Le président Nicolás Maduro ne participera pas au VIIe Sommet de la Communauté des États d’Amérique latine et des Caraïbes (CELAC) dans la capitale argentine et, à la place, le ministre des Affaires étrangères, Iván Gil, y assistera.
« Dans les dernières heures, nous avons été informés, de manière irréfutable, d’un plan élaboré au sein de la droite néofasciste, dont l’objectif est de mener une série d’attentats contre notre délégation dirigée par le président de la République, pour laquelle qui entendent monter un Spectacle déplorable », indique un communiqué du ministère des Affaires étrangères.
Compte tenu du scénario de ce qui a été défini comme des « plans extravagants conçus par des extrémistes » et « afin de contribuer au bon déroulement et à la réussite du sommet, nous avons pris la décision responsable d’envoyer la chancelière de notre pays », a poursuivi le .
Le gouvernement vénézuélien a remercié le président de l’Argentine, Alberto Fernández, pour son invitation et « sa position ferme pour garantir le succès » de la réunion.
La possibilité que Maduro se rende en Argentine a généré des manifestations de l’opposition argentine et de la communauté vénézuélienne de ce pays.
Le Forum argentin pour la démocratie dans la région (FADER), qui avait déposé une plainte pénale auprès de la justice de ce pays pour enquêter sur Maduro pour crimes présumés contre l’humanité, a réagi en assurant que l’annulation du voyage était « l’œuvre de pression ». .
L’organisation de la société civile a réitéré son rejet de la présence des délégations des gouvernements du Venezuela et du Nicaragua, ainsi que du président cubain, Miguel Diaz-Canel.
Patricia Bullrich, présidente du parti PRO Argentine, a annoncé qu’elle avait officiellement demandé à la Drug Enforcement Administration (DEA) des États-Unis de capturer Maduro s’il mettait le pied sur le sol argentin.

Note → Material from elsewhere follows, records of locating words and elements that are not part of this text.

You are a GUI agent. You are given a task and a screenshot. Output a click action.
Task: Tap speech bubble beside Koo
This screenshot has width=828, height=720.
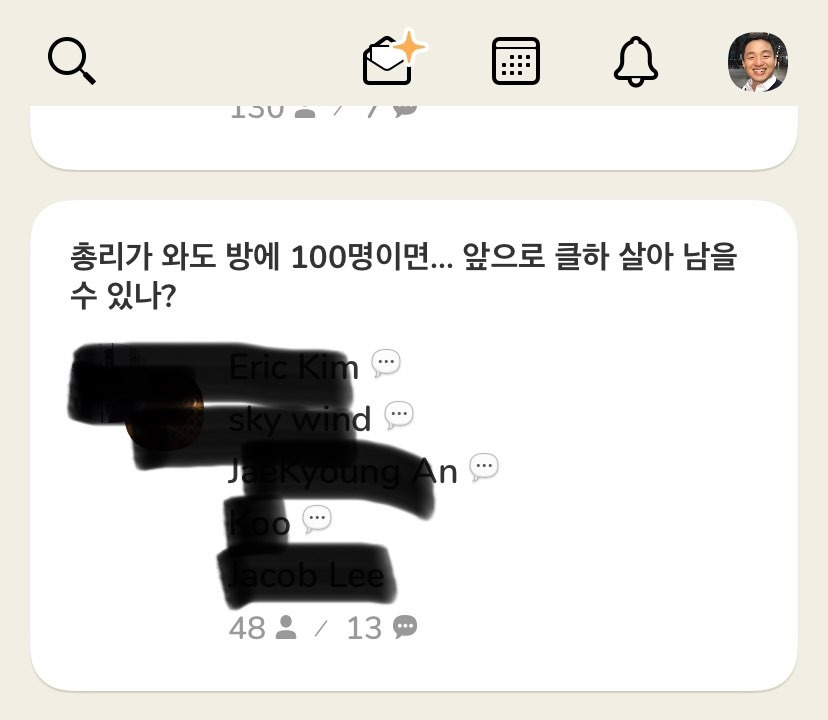pyautogui.click(x=317, y=519)
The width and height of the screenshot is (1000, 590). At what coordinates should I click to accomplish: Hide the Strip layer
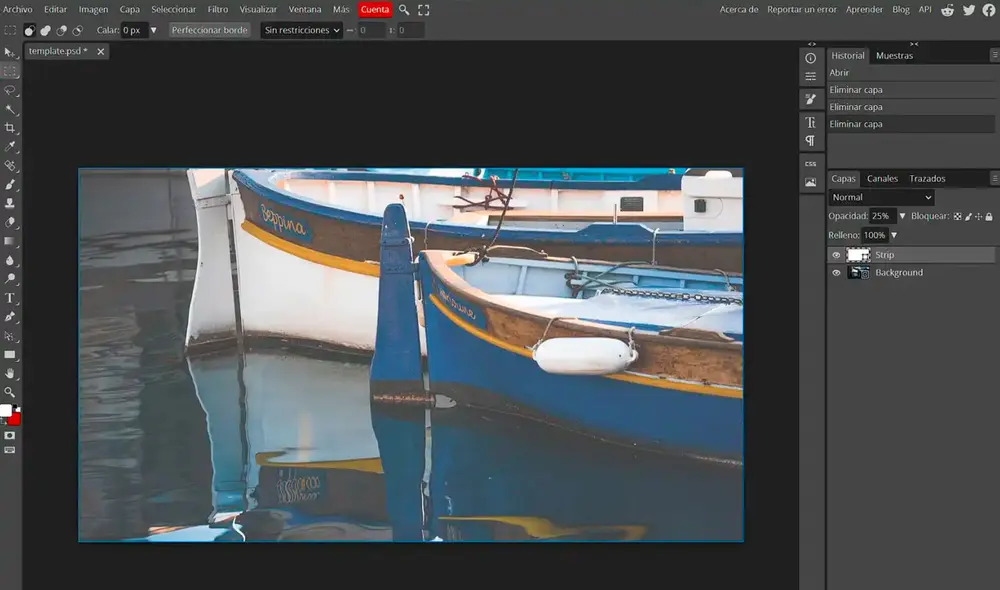pos(836,255)
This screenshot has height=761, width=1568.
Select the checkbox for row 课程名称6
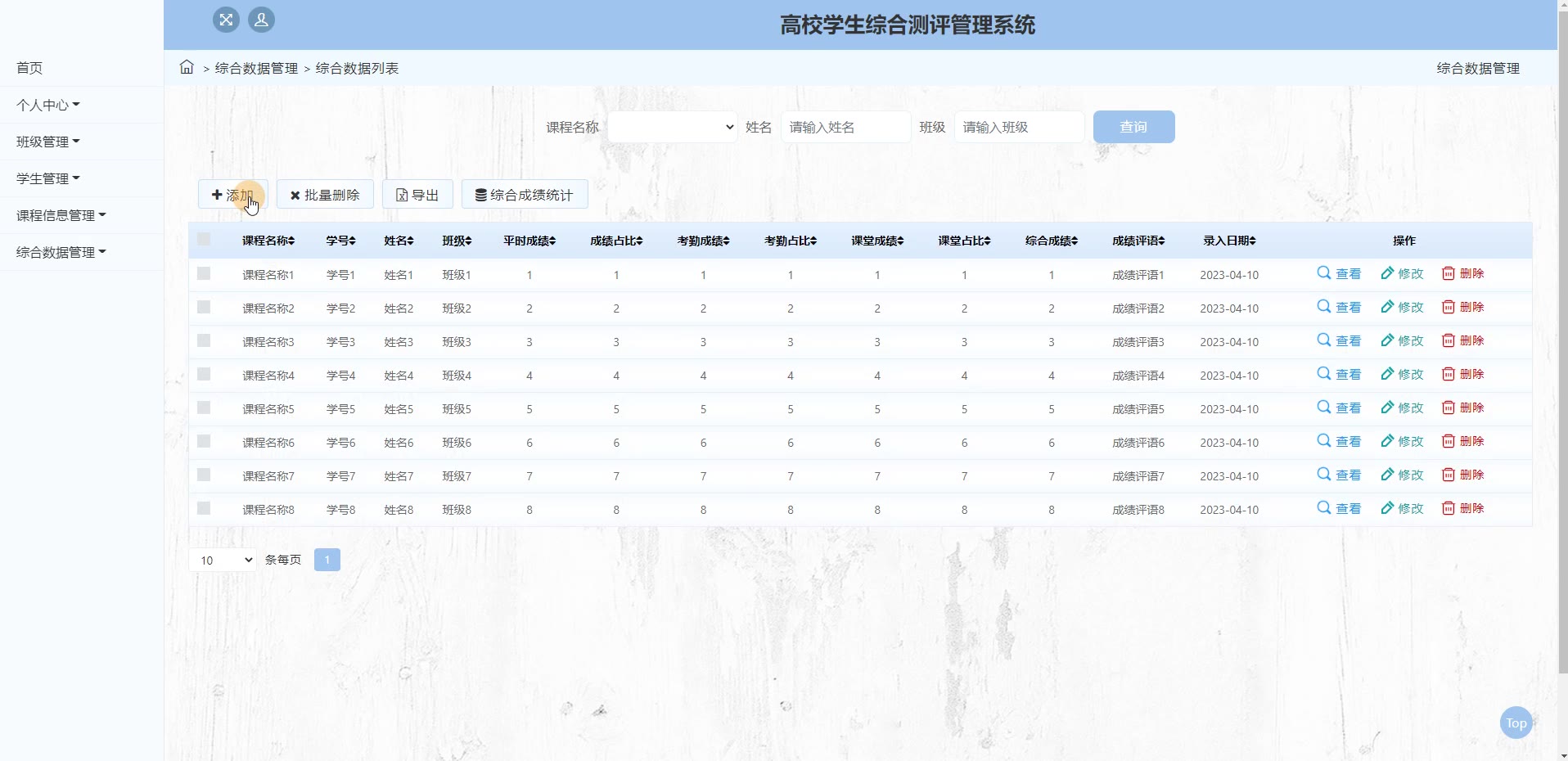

« Il y a pour sa participation au Cartel de los Soles. Il s’agit d’un accord que l’Argentine a avec les États-Unis, signé en 1998 (…) si quelqu’un en Argentine dénonce qu’une personne recherchée aux États-Unis est ici, les bureaux de la DEA en Argentine peuvent opérer en relation avec la détention de la personne qui a demandé à être capturé et extradé vers les États-Unis », a déclaré l’homme politique à une radio locale au cours du week-end.
Le procureur général américain de l’époque, William Barr, a déposé une plainte en 2020 et a offert une récompense de 15 millions de dollars pour les informations menant à sa capture. La mesure a été décrite à l’époque par le président vénézuélien comme une « action extravagante d’extrémisme ».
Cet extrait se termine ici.